Nomura Holdings has posted a net revenue in its global markets (GM) business of JPY158.2 billion (US$1.2 billion) from January to March, which was a 3.4% decrease quarter-on-quarter (QoQ), according to its earnings report for FY21/22 ended in March.
The amount reflected a recovery from the Archegos-related loss of JPY36.8 billion at GM in the prior-year period. By asset class, fixed income and equities contributed to 50.6% and 49.4% of the net revenues, respectively.
Japan reported stronger revenues in equities and investment banking, while Emea posted revenues growth in macro products such as rates and FX/EM and in investment banking
Equities reported ‘stronger revenues’ in cash but derivatives revenues dropped in Americas ‘giving an overall slight decline’. Other regions in Q1 22. ‘In fixed income, rates revenues increased while securitized products slowed,’ stated the Japanese bank about its Americas franchise.
Meanwhile, equity derivatives revenue grew in Japan and Asia ex-Japan. Cash equities reported increased revenue driven by Americas and Emea in the first three months of 2022. Nomura exited the EQD business in Emea in 2016.
By region, Americas remained the most profitable centre for global markets (GM) followed by Japan, Asia ex-ex Japan and Emea.
GM contributed to 81.2% of the wholesale net revenues while the remaining JPY36.7 billion came from investment banking (IB).
‘Japan reported stronger revenues in equities and investment banking, while Emea posted revenues growth in macro products such as rates and FX/EM and in investment banking,’ stated the bank led by Nomura President and Group CEO Kentaro Okuda (pictured).
At wholesale, IB reported its best results since the year ended March 2017 when comparisons became possible, according to Okuda.
‘Despite market volatility due to changes in monetary policy and heightened geopolitical risks, global markets maintained strong revenue momentum underpinned by disciplined risk management and diversification across regions and products,’ he said.
From January to March, Nomura International Funding lowered its issuance of structured notes to 151 from 189 in Taiwan in Q1 22 QoQ, which were distributed by Fubon Bank, UBS, BNP Paribas, Uni-President Securities and Bank SinoPac, SRP data shows.

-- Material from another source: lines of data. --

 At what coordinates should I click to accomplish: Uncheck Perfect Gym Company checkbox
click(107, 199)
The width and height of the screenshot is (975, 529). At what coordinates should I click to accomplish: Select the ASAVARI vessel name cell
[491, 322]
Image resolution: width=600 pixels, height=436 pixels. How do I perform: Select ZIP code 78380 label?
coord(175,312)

Linked to unspecified share baskets, these privately placed structures feature snowball or range accrual payoffs with a tenor ranging one to three years.
Management line-up
The Japanese bank reported earlier this month the appointment of 83 senior managing directors across the retail, wholesale, investment management and other segments, including Steven Ashley, head of wholesale based in London and Yutaka Nakajima, head of GM in Tokyo.
Revenue
Groupwide, wholesale continues to be the backbone segment by generating 57.2% of the entire net revenues, followed by retail (20.7%) and investment management (3%) in Q1 22.
Retail net revenues dropped 19% to JPY70.5 billion compared to the previous quarter. There was slower progress across all the quarterly KPIs due to external factors, but recurring revenue (assets) and consulting-related revenue increased for the full fiscal year, according to Nomura.

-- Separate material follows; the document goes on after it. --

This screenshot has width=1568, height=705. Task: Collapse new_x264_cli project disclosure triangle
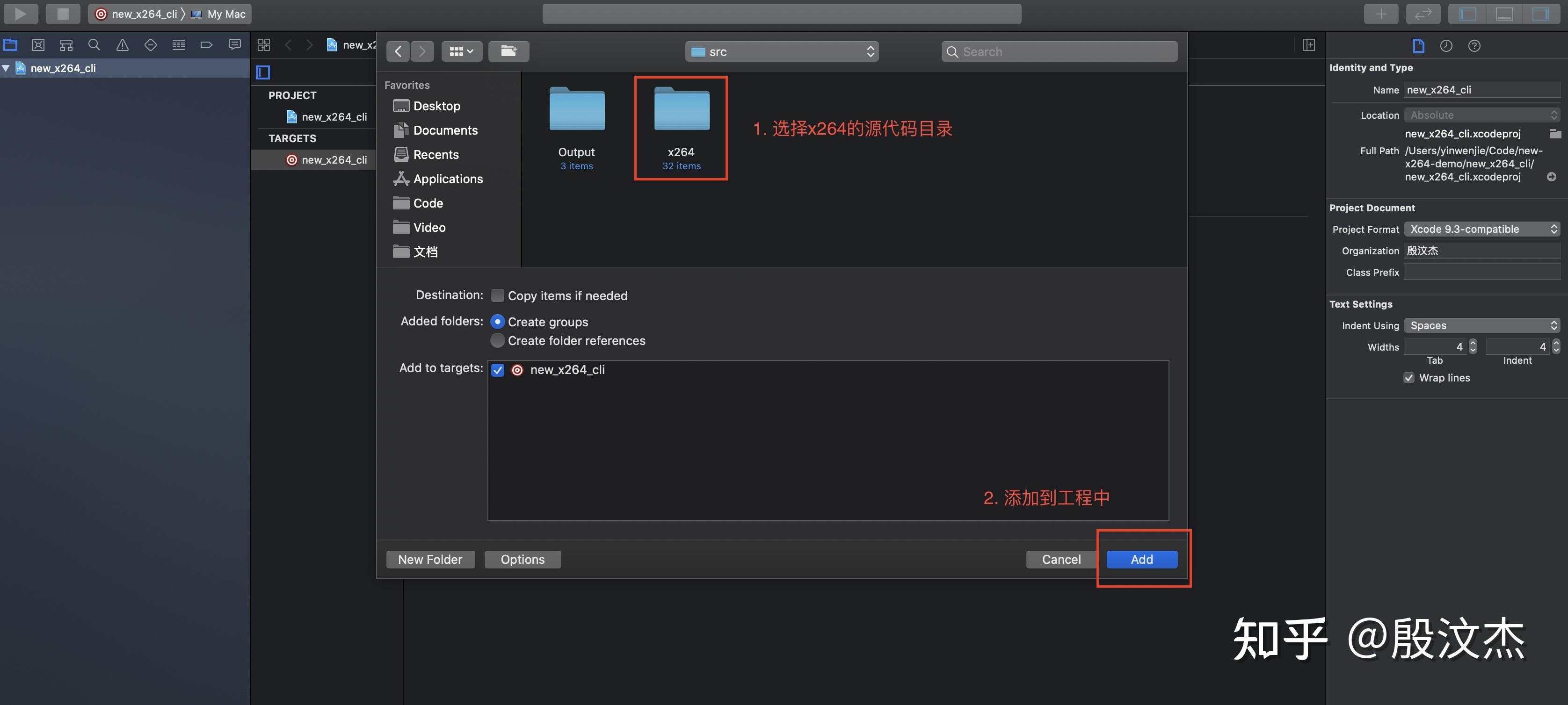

Investment management posted JPY10.1 billion during the quarter, which was 75% lower QoQ, after the investment business booked negative JPY21.1 billion mainly due to a loss of JPY18.8 billion yen related to American Century Investments and an unrealised loss of 4 billion yen on investee companies of Nomura Capital Partners.
The total pre-tax income fell 38% to JPY49.5 billion at Nomura in Q1 22 QoQ. On a yearly basis, that amounted to JPY226.6 billion, down two percent YoY, after the Japanese bank booked additional JPY23 billion Q1 22 related to ‘pre-financial crisis legacy transaction in the Americas’.